Data supplied:

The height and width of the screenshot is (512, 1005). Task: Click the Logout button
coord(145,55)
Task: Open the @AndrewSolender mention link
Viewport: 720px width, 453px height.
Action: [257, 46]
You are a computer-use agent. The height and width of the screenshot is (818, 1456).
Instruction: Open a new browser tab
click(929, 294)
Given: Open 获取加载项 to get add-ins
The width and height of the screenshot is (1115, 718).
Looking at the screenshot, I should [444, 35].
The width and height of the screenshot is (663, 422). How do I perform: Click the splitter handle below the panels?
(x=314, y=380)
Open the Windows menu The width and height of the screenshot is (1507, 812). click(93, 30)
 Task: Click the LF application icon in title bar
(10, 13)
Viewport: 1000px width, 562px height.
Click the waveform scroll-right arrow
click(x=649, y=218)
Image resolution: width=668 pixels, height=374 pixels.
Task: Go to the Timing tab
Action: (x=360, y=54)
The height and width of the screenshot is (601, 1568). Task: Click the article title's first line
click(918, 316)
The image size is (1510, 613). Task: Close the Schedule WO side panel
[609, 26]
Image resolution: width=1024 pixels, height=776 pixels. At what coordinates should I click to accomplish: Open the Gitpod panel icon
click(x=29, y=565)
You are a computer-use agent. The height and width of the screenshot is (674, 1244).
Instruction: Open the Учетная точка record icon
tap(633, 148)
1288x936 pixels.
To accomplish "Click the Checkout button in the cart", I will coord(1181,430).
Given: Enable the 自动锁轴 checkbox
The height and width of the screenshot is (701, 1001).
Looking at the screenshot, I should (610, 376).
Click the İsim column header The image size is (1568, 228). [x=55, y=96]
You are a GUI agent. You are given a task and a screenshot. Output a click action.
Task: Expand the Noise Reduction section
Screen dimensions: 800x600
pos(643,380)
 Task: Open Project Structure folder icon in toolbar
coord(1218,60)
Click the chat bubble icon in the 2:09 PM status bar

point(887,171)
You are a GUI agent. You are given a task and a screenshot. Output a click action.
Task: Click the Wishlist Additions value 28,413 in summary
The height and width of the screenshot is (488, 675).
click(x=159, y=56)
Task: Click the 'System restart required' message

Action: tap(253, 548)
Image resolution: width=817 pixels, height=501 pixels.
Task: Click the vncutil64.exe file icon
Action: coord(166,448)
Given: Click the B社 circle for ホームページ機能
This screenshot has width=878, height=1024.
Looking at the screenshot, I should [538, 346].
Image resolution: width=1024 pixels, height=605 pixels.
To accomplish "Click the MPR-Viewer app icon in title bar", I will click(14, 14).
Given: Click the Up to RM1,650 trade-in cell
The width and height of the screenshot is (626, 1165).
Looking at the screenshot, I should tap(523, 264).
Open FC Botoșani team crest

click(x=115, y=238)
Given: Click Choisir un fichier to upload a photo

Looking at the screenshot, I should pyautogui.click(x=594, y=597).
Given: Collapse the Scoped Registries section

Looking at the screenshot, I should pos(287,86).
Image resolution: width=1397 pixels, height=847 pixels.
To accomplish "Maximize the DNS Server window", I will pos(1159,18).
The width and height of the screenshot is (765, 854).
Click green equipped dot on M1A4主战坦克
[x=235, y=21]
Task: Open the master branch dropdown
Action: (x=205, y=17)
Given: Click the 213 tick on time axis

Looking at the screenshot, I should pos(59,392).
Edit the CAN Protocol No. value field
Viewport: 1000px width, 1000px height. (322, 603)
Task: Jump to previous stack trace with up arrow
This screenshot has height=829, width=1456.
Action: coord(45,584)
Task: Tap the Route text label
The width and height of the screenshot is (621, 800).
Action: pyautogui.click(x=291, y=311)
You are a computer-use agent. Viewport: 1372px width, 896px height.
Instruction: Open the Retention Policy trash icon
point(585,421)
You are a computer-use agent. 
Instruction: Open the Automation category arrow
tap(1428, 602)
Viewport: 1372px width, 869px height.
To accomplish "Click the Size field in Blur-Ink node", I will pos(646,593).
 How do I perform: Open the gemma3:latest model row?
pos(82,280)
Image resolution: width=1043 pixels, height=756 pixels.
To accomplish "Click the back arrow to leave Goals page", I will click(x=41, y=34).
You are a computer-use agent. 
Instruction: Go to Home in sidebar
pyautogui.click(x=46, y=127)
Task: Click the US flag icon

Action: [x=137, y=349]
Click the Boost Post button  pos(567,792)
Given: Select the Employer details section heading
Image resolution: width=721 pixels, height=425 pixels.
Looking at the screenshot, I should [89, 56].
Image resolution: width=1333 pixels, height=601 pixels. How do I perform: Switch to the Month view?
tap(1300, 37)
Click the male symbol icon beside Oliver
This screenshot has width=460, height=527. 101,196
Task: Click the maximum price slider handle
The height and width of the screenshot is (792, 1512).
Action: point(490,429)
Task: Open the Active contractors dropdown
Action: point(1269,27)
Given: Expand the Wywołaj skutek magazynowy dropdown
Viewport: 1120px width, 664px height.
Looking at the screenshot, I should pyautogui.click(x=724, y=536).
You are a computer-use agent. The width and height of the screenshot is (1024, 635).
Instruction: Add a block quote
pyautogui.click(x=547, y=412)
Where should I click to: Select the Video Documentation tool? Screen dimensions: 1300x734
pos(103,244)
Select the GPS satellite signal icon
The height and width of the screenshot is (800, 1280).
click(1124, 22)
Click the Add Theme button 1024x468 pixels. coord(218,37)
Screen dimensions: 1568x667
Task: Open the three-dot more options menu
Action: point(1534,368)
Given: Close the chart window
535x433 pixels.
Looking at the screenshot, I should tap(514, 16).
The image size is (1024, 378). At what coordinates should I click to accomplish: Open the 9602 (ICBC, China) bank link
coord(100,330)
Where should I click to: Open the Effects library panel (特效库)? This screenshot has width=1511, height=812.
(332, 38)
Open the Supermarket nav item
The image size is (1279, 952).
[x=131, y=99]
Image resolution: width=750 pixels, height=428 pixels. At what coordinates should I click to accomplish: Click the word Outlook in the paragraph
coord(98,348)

Problem to solve: Above are the records. Copy the lines beginning at the one that has "This screenshot has width=878, height=1024." and ending with the one that has "Viewport: 1372px width, 869px height.", unchanged.

Your response:
This screenshot has width=878, height=1024.
Looking at the screenshot, I should [538, 346].
Image resolution: width=1024 pixels, height=605 pixels.
To accomplish "Click the MPR-Viewer app icon in title bar", I will click(14, 14).
Given: Click the Up to RM1,650 trade-in cell
The width and height of the screenshot is (626, 1165).
Looking at the screenshot, I should tap(523, 264).
Open FC Botoșani team crest

click(x=115, y=238)
Given: Click Choisir un fichier to upload a photo

Looking at the screenshot, I should pyautogui.click(x=594, y=597).
Given: Collapse the Scoped Registries section

Looking at the screenshot, I should pos(287,86).
Image resolution: width=1397 pixels, height=847 pixels.
To accomplish "Maximize the DNS Server window", I will pos(1159,18).
The width and height of the screenshot is (765, 854).
Click green equipped dot on M1A4主战坦克
[x=235, y=21]
Task: Open the master branch dropdown
Action: (x=205, y=17)
Given: Click the 213 tick on time axis

Looking at the screenshot, I should pos(59,392).
Edit the CAN Protocol No. value field
Viewport: 1000px width, 1000px height. (322, 603)
Task: Jump to previous stack trace with up arrow
This screenshot has height=829, width=1456.
Action: coord(45,584)
Task: Tap the Route text label
The width and height of the screenshot is (621, 800).
Action: pyautogui.click(x=291, y=311)
You are a computer-use agent. Viewport: 1372px width, 896px height.
Instruction: Open the Retention Policy trash icon
point(585,421)
You are a computer-use agent. 
Instruction: Open the Automation category arrow
tap(1428, 602)
Viewport: 1372px width, 869px height.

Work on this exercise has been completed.